How many times in the last couple of years have you said, “I’m just figuring it out”?

Those words are usually sparked by someone saying, “Well, what’s next?” But does the person asking you this genuinely care about your well-being and contentment or do they hold some pre-conceived expectation of you that you no longer wish to uphold? Sometimes it can go either way, but I am sick of hearing myself and the badass people in my life say “we’re going to figure it out.”

This makes it seem like what you’re doing right now isn’t valuable or transformative or important or badass. Maybe at the moment you’re just traveling, resting, spending time with family, falling in love, in between jobs, sick, working your booty off, in between relationships, I could go on… But each moment and phase matters. They’re essential parts of your journey.

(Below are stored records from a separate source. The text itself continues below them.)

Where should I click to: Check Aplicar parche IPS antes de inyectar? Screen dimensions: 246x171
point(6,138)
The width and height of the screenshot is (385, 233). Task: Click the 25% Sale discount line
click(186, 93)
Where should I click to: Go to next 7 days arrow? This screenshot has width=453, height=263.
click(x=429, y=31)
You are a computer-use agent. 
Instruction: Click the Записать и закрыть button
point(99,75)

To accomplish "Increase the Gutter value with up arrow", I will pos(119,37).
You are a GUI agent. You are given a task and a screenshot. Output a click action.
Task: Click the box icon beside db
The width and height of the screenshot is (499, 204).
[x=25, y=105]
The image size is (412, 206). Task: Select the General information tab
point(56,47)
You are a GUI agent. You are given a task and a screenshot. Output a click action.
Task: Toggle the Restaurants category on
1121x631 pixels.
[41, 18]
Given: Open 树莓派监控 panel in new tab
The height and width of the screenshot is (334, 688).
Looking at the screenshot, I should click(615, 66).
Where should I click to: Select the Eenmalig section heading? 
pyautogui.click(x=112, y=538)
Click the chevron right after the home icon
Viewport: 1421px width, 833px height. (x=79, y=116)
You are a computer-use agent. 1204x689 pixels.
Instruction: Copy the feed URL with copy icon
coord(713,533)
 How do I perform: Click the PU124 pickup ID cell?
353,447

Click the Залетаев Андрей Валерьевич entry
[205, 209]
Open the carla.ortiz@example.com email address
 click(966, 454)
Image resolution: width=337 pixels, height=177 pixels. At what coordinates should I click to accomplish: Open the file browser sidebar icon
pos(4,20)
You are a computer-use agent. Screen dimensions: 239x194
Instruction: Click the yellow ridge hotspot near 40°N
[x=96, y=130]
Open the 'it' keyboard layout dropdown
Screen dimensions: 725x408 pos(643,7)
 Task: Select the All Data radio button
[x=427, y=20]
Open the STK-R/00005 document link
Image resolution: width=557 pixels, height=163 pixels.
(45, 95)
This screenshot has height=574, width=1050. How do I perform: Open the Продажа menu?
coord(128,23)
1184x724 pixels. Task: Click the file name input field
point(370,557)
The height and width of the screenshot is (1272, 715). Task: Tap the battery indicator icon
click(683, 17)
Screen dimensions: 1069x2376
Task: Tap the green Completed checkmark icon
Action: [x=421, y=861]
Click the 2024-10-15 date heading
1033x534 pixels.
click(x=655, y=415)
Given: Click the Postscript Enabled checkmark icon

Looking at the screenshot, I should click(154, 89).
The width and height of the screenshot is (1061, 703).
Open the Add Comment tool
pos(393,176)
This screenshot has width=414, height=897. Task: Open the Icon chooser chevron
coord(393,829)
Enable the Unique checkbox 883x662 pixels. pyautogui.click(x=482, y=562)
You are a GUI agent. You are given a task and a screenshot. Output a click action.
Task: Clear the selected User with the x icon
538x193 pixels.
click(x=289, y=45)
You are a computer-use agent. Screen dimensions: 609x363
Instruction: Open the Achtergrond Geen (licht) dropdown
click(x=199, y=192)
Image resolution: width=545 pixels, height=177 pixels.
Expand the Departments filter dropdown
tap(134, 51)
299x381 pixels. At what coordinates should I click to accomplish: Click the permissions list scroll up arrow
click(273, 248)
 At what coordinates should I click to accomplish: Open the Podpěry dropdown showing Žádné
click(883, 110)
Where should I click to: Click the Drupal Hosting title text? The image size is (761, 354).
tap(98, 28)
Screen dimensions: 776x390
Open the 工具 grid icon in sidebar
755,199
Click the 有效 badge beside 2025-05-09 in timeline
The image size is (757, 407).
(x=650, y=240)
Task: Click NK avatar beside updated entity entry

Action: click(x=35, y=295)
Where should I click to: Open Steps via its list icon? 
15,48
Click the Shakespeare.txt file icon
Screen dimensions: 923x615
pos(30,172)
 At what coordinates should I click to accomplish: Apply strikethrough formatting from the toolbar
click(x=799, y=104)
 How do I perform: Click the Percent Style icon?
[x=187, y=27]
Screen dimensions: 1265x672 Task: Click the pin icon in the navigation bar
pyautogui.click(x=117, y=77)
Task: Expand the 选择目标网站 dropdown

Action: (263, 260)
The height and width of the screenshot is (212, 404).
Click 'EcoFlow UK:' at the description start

It’s not what you’re going to do or who you’re going to be after this phase. It’s what you’re doing and being right now. It’s allowing yourself to accept and respect that you exist in that space in this moment. What choices did you make to arrive at this moment or phase? What did you sacrifice? How hard did you work for it? How hard did you fall?

I think we come from a society that always asks “What’s next?”. What are you going to do after high school? What will you do this summer? What will you do after college? What do you want your next job to be? We never sit and bask in the fact that we made it to this moment— that we checked the box or figured out that goal wasn’t truly what we wanted. And it’s interesting because in some of the recent conversations I’ve had about what’s next for me, I’ve turned the question back on whoever I’m talking to. I ask, “What are you up to these days?”, and the response has commonly been, “Oh, I’m figuring it out, too.” These conversations have been with people of all ages in different stages of life, and it’s been equally refreshing and disturbing to know that so many of us feel like we’re all just figuring it out. Do we all feel pressure that what we’re doing at this moment isn’t good enough? Can we accept and love the dynamics of life and the fact that “what we want to be (and feel) when we grow up” might constantly change?

I’m going to challenge you to check yourself the next time “I’m just figuring it out” is on the tip of your tongue. What is beautiful about this moment or phase? What are you learning? What aspects of this phase might you be nostalgic for at some point? How can you re-frame the sentiment behind the “what’s next” conversation?

Conversation Starters:

  • Does any of this resonate with you? Or am I just way too caught in other people’s opinions still?

  • But is there value in feeling guilt or disappointment about your current phase? Could it push you to get out of a funk or change some habits?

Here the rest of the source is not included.